Swedish Prime Minister Ulf Kristersson summoned the head of the armed forces and the police commissioner to a meeting in an attempt to curb gang violence, which has claimed at least 11 lives in September alone. In the last week alone, two people were killed in separate shootings in the capital, Stockholm, and another woman was killed in an explosion while walking in the city of Uppsala.
"This is a difficult time for Sweden. A 25-year-old woman went to bed last night on a completely ordinary evening but never got to wake up," Prime Minister Ulf Kristersson said during a rare televised address to the nation in which he declared:
We will hunt the gangs, we will defeat the gangs.
To do this, the army will be deployed to the streets to help police with surveillance, logistics and analyze the "extremely exceptional situation" they are going through.
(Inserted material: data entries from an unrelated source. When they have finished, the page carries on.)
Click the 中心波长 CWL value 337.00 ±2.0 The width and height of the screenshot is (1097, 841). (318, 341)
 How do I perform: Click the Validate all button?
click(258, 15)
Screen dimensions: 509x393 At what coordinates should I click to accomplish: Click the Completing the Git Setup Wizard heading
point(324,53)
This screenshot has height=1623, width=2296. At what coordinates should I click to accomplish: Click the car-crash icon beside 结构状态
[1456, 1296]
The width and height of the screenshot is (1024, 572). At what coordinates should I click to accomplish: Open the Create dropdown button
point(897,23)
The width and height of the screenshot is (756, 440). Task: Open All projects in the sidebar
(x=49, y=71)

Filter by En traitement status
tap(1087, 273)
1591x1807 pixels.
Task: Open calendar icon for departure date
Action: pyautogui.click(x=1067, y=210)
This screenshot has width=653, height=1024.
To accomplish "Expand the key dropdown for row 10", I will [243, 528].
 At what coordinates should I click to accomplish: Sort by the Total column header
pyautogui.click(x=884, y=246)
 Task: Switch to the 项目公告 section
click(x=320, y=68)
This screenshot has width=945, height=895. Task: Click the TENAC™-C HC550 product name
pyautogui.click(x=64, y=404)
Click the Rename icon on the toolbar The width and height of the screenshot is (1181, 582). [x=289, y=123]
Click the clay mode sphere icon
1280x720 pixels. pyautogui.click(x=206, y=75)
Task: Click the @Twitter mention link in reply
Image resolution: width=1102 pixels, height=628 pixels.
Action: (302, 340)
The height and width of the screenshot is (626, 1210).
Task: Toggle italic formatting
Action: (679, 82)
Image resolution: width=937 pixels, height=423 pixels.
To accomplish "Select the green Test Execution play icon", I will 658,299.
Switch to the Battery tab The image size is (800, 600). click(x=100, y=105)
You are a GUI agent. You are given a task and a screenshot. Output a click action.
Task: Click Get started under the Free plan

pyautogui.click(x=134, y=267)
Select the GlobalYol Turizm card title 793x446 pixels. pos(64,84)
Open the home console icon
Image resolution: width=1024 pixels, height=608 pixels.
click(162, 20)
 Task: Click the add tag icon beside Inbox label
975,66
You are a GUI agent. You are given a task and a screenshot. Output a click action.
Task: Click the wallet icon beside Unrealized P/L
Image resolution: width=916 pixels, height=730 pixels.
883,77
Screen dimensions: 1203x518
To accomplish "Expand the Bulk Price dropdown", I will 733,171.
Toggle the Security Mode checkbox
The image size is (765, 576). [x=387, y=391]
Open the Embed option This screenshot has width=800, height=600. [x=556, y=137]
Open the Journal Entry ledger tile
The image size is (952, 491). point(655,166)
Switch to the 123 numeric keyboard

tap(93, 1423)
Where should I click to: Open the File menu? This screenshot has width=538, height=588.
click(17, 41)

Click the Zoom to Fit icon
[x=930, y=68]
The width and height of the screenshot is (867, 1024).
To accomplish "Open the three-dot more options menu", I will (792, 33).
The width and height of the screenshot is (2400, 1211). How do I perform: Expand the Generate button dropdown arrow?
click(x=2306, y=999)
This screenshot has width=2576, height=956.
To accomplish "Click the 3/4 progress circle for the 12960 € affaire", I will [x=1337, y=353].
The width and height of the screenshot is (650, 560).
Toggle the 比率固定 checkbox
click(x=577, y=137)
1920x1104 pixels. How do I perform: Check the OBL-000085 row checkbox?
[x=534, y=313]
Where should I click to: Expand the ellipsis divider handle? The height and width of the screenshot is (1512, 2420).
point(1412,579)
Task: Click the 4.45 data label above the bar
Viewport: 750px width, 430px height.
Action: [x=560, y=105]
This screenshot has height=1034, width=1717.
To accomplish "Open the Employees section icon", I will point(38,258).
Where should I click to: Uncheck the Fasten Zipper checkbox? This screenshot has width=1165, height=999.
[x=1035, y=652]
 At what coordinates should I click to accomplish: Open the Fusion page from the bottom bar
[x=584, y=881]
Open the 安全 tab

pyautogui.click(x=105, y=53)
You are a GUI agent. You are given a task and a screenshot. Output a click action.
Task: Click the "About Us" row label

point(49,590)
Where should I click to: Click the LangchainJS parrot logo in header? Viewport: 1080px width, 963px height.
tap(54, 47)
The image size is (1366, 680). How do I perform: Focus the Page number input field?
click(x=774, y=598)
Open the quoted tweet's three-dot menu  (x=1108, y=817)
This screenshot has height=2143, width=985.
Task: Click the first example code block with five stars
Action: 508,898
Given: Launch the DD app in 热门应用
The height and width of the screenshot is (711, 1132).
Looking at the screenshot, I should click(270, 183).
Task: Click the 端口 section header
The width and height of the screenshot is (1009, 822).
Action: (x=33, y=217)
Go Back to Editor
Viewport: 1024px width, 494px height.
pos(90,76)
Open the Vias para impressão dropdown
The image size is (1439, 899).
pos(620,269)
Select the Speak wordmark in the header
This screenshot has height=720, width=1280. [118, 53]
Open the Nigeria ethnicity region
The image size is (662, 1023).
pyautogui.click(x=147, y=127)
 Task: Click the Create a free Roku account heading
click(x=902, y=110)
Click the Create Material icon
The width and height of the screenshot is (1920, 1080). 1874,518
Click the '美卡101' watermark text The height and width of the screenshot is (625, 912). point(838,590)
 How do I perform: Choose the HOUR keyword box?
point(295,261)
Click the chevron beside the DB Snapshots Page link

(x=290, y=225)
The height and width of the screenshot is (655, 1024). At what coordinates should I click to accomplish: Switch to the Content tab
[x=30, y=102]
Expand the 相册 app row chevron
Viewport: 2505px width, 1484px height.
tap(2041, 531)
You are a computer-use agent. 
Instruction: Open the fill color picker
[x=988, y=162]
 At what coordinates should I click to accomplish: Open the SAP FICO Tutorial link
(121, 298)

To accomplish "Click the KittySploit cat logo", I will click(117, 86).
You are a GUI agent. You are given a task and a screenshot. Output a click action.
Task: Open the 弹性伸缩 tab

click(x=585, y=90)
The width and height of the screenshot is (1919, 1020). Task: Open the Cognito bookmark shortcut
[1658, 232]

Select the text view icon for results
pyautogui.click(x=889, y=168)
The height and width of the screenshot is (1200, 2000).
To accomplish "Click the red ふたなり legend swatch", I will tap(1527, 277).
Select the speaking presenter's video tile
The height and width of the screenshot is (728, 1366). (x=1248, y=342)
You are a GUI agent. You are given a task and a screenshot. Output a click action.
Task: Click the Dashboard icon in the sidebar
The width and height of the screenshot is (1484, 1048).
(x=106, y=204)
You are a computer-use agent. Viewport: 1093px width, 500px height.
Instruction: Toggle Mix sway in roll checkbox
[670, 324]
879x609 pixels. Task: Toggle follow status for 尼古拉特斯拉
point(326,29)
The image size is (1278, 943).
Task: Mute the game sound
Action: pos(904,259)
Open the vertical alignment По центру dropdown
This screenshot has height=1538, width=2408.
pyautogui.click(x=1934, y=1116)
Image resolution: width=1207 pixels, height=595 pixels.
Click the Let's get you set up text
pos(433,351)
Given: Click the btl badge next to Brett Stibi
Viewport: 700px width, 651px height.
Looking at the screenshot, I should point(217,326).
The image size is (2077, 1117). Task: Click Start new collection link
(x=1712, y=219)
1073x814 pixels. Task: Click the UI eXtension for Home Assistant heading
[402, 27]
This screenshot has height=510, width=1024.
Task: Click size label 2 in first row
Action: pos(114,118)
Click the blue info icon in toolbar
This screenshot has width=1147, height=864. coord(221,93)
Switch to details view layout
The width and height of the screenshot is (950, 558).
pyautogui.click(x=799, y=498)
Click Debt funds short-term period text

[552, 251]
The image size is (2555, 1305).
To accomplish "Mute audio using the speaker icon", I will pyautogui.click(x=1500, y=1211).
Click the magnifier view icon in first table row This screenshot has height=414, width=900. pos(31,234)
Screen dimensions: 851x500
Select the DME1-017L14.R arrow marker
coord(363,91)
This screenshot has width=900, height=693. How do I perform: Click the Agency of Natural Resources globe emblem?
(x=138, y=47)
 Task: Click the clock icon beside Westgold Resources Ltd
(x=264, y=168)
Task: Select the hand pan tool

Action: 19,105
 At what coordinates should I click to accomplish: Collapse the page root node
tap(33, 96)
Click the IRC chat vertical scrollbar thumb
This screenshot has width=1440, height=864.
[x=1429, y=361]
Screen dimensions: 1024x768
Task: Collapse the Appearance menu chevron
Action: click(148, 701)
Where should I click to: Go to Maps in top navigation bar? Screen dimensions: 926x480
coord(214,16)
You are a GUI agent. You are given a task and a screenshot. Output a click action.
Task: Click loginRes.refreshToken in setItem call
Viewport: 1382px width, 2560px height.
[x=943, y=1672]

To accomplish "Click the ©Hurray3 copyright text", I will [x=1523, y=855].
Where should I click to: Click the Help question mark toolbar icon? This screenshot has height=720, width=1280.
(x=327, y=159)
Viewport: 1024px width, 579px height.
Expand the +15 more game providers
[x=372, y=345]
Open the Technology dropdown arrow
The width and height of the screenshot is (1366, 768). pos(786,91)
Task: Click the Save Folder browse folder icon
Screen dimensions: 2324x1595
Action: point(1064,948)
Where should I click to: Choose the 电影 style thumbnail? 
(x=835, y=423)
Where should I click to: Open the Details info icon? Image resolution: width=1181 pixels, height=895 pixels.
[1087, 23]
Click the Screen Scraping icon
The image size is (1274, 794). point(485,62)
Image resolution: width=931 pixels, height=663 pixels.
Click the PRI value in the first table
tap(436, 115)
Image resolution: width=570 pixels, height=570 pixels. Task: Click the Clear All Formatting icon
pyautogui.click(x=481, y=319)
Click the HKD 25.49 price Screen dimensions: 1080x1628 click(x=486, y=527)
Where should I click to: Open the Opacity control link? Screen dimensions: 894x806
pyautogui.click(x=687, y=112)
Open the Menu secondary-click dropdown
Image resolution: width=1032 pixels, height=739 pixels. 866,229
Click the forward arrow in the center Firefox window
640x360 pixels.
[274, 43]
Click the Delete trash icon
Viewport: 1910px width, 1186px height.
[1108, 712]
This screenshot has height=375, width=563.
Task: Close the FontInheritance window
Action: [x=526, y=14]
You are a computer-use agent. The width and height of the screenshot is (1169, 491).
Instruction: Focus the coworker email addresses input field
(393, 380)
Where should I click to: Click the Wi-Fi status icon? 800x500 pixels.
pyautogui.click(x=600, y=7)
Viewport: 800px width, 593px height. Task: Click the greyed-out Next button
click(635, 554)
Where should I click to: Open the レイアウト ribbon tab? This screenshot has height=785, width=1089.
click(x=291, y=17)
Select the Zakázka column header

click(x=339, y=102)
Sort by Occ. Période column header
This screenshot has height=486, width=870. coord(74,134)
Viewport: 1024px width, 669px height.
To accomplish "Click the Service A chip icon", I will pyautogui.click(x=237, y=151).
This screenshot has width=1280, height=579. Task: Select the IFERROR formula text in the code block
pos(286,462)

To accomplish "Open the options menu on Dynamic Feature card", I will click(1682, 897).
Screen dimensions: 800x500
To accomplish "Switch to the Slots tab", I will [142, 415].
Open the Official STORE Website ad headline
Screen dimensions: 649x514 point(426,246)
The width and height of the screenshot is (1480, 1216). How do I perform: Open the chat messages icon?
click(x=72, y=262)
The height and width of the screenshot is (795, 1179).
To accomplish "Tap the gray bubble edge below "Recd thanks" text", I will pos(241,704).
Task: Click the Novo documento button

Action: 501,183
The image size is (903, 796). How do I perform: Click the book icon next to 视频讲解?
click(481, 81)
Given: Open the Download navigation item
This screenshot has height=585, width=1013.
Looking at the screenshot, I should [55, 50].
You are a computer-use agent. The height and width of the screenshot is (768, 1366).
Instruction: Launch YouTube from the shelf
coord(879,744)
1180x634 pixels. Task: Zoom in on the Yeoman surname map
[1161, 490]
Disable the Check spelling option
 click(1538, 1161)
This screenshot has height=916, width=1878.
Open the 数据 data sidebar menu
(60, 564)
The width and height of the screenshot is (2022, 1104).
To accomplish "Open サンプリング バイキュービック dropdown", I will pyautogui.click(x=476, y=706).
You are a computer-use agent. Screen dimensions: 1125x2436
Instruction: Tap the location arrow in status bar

In addition, legal reform has begun to make progress since, according to the Prime Minister, the current legislation is not "designed for gang wars and child soldiers." The changes would focus on toughening penalties for violent crimes and cracking down on immigration reforms.
Kristersson formed a center-right minority government after last year's election with the support of the conservatives, ending eight years of social democratic governments in Sweden. The prime minister blamed previous governments for the problems the country is going through. "It is an irresponsible immigration policy and a failed integration that has brought us here," said Kristersson, whose governing coalition won the election after promising to curb growing gang violence. He has since launched a series of initiatives focused on this, such as giving the police greater power and imposing harsher punishments for gun crimes.
Sweden had liberal (open-door) immigration policies for many decades and welcomed more immigrants per capita than any other European nation during the 2015 migration crisis. About 20% of Sweden's 10.5 million people were born abroad.
Police estimate that around 30,000 people in Sweden are directly involved or have links to gang crime. Violence has also spread from large urban areas to smaller towns, where it was previously unheard of. "Criminal conflicts in Sweden are a serious threat to the safety and security of the country," National Police Commissioner Anders Thornberg said in a statement.